Given request:
Give back each of the entries below word for word, leaving out the pictures.

* Begin Data provided *

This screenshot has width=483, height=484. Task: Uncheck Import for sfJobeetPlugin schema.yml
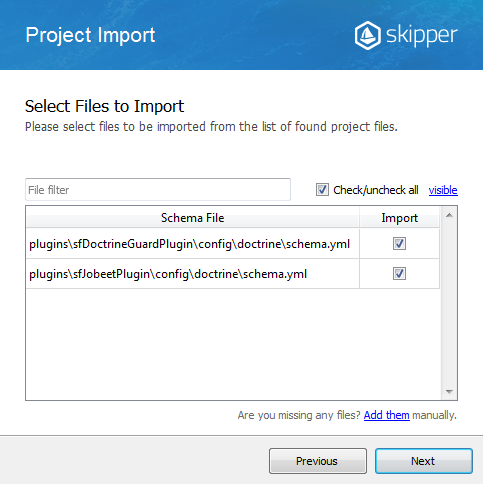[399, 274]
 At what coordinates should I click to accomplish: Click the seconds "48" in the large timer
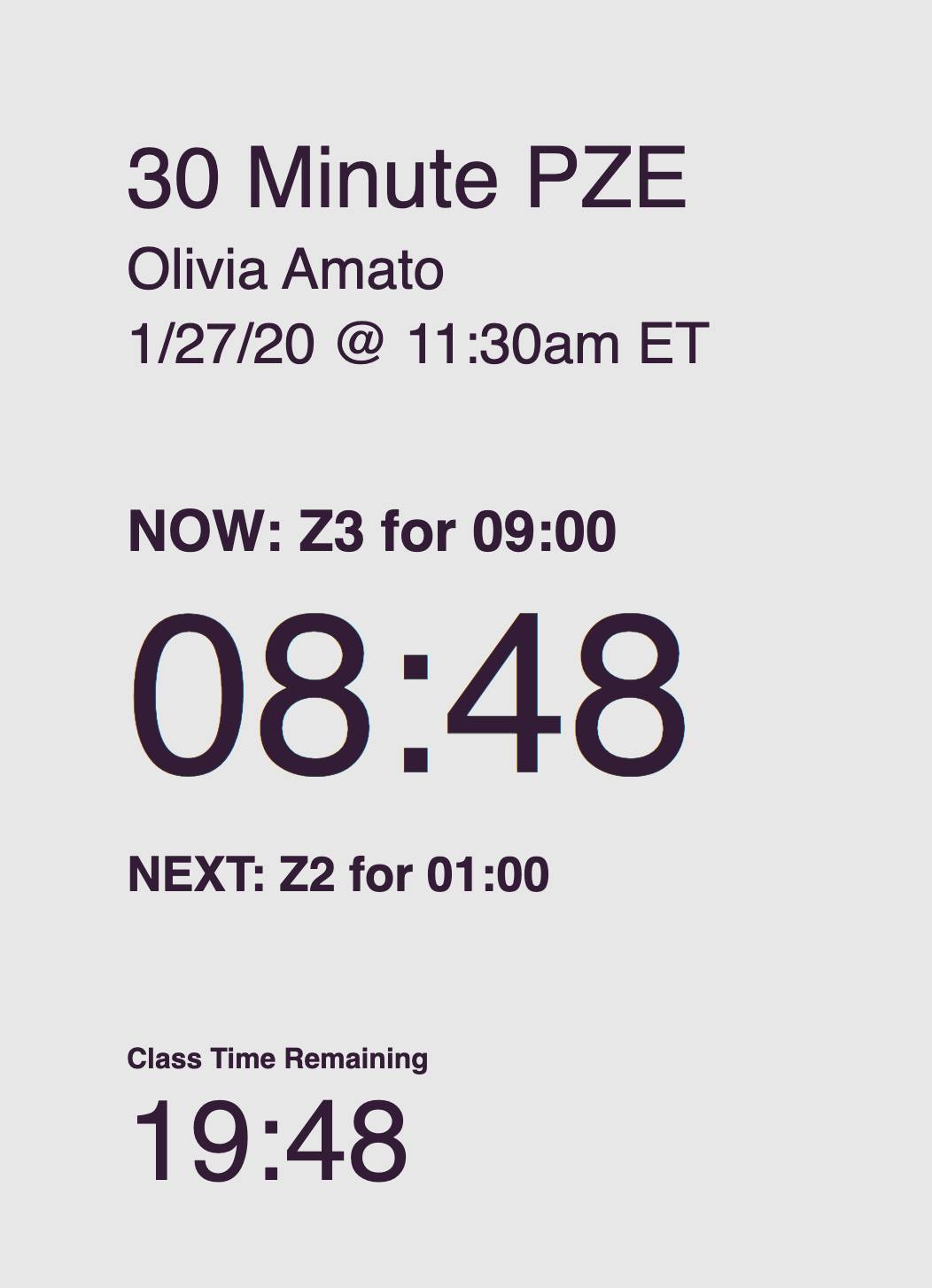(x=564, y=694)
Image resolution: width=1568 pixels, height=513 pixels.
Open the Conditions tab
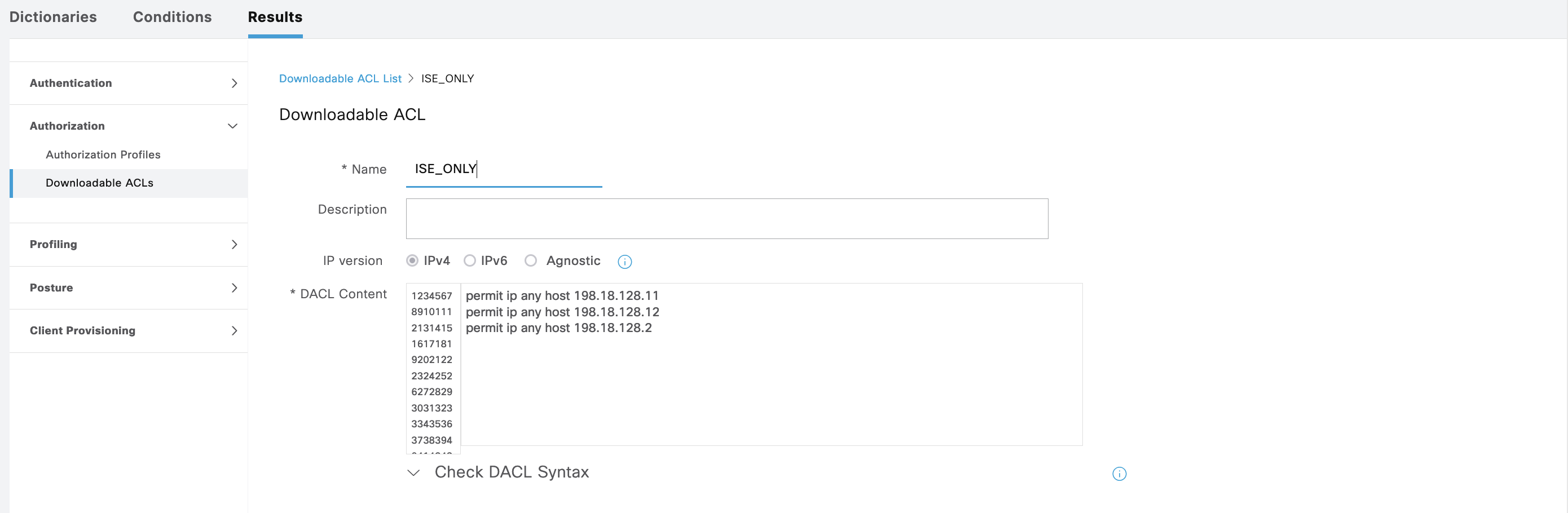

* End Data provided *

Right answer:
This screenshot has width=483, height=484. Task: Uncheck Import for sfJobeetPlugin schema.yml
[399, 274]
 At what coordinates should I click to accomplish: Click the seconds "48" in the large timer
(x=564, y=694)
Image resolution: width=1568 pixels, height=513 pixels.
Open the Conditions tab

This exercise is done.